> _WORK REQUIRED_
Transcribe each of the following items line for line, keeping every character unchanged.

> _AVAILABLE DATA_

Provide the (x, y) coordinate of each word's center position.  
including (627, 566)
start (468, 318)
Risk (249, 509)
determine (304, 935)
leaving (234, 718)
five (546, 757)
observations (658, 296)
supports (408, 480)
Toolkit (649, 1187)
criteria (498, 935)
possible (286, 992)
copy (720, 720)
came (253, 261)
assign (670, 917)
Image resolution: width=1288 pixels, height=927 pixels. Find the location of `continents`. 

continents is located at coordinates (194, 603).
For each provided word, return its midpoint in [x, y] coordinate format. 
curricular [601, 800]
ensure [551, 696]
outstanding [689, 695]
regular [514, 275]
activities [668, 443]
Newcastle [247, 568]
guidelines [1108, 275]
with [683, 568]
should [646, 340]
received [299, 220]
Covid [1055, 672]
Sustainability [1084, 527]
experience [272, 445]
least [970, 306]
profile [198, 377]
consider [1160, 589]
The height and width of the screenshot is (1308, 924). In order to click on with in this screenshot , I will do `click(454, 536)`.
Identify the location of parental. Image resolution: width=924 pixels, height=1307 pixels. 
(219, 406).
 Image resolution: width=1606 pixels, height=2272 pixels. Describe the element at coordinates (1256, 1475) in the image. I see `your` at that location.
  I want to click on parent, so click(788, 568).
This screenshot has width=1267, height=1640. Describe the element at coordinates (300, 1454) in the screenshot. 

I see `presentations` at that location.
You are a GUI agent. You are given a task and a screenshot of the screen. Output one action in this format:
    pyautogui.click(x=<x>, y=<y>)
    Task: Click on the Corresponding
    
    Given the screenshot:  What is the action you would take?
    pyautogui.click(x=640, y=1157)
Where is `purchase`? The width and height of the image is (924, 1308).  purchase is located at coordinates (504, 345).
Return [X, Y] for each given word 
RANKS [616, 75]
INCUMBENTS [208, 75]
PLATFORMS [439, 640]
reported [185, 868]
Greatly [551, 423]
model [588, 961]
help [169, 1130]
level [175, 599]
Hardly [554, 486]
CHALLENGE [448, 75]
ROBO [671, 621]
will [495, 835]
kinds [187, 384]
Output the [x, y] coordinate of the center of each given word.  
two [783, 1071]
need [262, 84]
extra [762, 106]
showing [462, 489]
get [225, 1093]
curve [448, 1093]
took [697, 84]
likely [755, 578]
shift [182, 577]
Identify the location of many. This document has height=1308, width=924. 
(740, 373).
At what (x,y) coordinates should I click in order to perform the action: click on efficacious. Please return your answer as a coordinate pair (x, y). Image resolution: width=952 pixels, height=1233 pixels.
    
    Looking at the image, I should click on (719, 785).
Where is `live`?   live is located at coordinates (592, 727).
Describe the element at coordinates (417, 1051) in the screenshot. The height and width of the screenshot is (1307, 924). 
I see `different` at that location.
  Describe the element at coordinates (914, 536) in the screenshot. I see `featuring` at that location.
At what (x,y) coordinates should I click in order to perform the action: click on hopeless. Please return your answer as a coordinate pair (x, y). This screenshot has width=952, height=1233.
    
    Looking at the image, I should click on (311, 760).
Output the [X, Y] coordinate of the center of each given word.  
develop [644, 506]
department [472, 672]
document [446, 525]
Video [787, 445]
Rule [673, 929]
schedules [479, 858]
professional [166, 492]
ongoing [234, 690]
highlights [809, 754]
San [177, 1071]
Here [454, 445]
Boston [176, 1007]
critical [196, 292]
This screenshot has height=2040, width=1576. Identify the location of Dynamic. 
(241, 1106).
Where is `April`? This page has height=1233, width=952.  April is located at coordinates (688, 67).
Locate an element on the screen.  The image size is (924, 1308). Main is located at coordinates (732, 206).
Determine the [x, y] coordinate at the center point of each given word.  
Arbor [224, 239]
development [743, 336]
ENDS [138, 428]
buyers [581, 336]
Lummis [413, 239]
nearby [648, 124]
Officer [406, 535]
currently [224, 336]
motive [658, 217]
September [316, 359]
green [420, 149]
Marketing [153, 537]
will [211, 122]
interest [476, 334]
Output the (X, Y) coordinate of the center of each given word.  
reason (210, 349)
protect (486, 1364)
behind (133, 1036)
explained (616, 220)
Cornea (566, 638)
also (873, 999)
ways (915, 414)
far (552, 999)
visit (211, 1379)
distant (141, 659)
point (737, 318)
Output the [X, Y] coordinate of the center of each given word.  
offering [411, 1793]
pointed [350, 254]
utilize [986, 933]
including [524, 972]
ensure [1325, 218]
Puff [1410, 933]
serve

> _RESPONSE BELOW_
Provide the (x, y) coordinate of each word's center position.  
including (627, 566)
start (468, 318)
Risk (249, 509)
determine (304, 935)
leaving (234, 718)
five (546, 757)
observations (658, 296)
supports (408, 480)
Toolkit (649, 1187)
criteria (498, 935)
possible (286, 992)
copy (720, 720)
came (253, 261)
assign (670, 917)
Image resolution: width=1288 pixels, height=927 pixels. Find the location of `continents`. 

continents is located at coordinates (194, 603).
For each provided word, return its midpoint in [x, y] coordinate format. 
curricular [601, 800]
ensure [551, 696]
outstanding [689, 695]
regular [514, 275]
activities [668, 443]
Newcastle [247, 568]
guidelines [1108, 275]
with [683, 568]
should [646, 340]
received [299, 220]
Covid [1055, 672]
Sustainability [1084, 527]
experience [272, 445]
least [970, 306]
profile [198, 377]
consider [1160, 589]
The height and width of the screenshot is (1308, 924). In order to click on with in this screenshot , I will do `click(454, 536)`.
Identify the location of parental. Image resolution: width=924 pixels, height=1307 pixels. 
(219, 406).
 Image resolution: width=1606 pixels, height=2272 pixels. Describe the element at coordinates (1256, 1475) in the image. I see `your` at that location.
  I want to click on parent, so click(788, 568).
This screenshot has width=1267, height=1640. Describe the element at coordinates (300, 1454) in the screenshot. 

I see `presentations` at that location.
You are a GUI agent. You are given a task and a screenshot of the screen. Output one action in this format:
    pyautogui.click(x=<x>, y=<y>)
    Task: Click on the Corresponding
    
    Given the screenshot:  What is the action you would take?
    pyautogui.click(x=640, y=1157)
Where is `purchase`? The width and height of the image is (924, 1308).  purchase is located at coordinates (504, 345).
Return [X, Y] for each given word 
RANKS [616, 75]
INCUMBENTS [208, 75]
PLATFORMS [439, 640]
reported [185, 868]
Greatly [551, 423]
model [588, 961]
help [169, 1130]
level [175, 599]
Hardly [554, 486]
CHALLENGE [448, 75]
ROBO [671, 621]
will [495, 835]
kinds [187, 384]
Output the [x, y] coordinate of the center of each given word.  
two [783, 1071]
need [262, 84]
extra [762, 106]
showing [462, 489]
get [225, 1093]
curve [448, 1093]
took [697, 84]
likely [755, 578]
shift [182, 577]
Identify the location of many. This document has height=1308, width=924. 
(740, 373).
At what (x,y) coordinates should I click in order to perform the action: click on efficacious. Please return your answer as a coordinate pair (x, y). Image resolution: width=952 pixels, height=1233 pixels.
    
    Looking at the image, I should click on (719, 785).
Where is `live`?   live is located at coordinates (592, 727).
Describe the element at coordinates (417, 1051) in the screenshot. The height and width of the screenshot is (1307, 924). 
I see `different` at that location.
  Describe the element at coordinates (914, 536) in the screenshot. I see `featuring` at that location.
At what (x,y) coordinates should I click in order to perform the action: click on hopeless. Please return your answer as a coordinate pair (x, y). This screenshot has width=952, height=1233.
    
    Looking at the image, I should click on (311, 760).
Output the [X, Y] coordinate of the center of each given word.  
develop [644, 506]
department [472, 672]
document [446, 525]
Video [787, 445]
Rule [673, 929]
schedules [479, 858]
professional [166, 492]
ongoing [234, 690]
highlights [809, 754]
San [177, 1071]
Here [454, 445]
Boston [176, 1007]
critical [196, 292]
This screenshot has height=2040, width=1576. Identify the location of Dynamic. 
(241, 1106).
Where is `April`? This page has height=1233, width=952.  April is located at coordinates (688, 67).
Locate an element on the screen.  The image size is (924, 1308). Main is located at coordinates (732, 206).
Determine the [x, y] coordinate at the center point of each given word.  
Arbor [224, 239]
development [743, 336]
ENDS [138, 428]
buyers [581, 336]
Lummis [413, 239]
nearby [648, 124]
Officer [406, 535]
currently [224, 336]
motive [658, 217]
September [316, 359]
green [420, 149]
Marketing [153, 537]
will [211, 122]
interest [476, 334]
Output the (X, Y) coordinate of the center of each given word.  
reason (210, 349)
protect (486, 1364)
behind (133, 1036)
explained (616, 220)
Cornea (566, 638)
also (873, 999)
ways (915, 414)
far (552, 999)
visit (211, 1379)
distant (141, 659)
point (737, 318)
Output the [X, Y] coordinate of the center of each given word.  
offering [411, 1793]
pointed [350, 254]
utilize [986, 933]
including [524, 972]
ensure [1325, 218]
Puff [1410, 933]
serve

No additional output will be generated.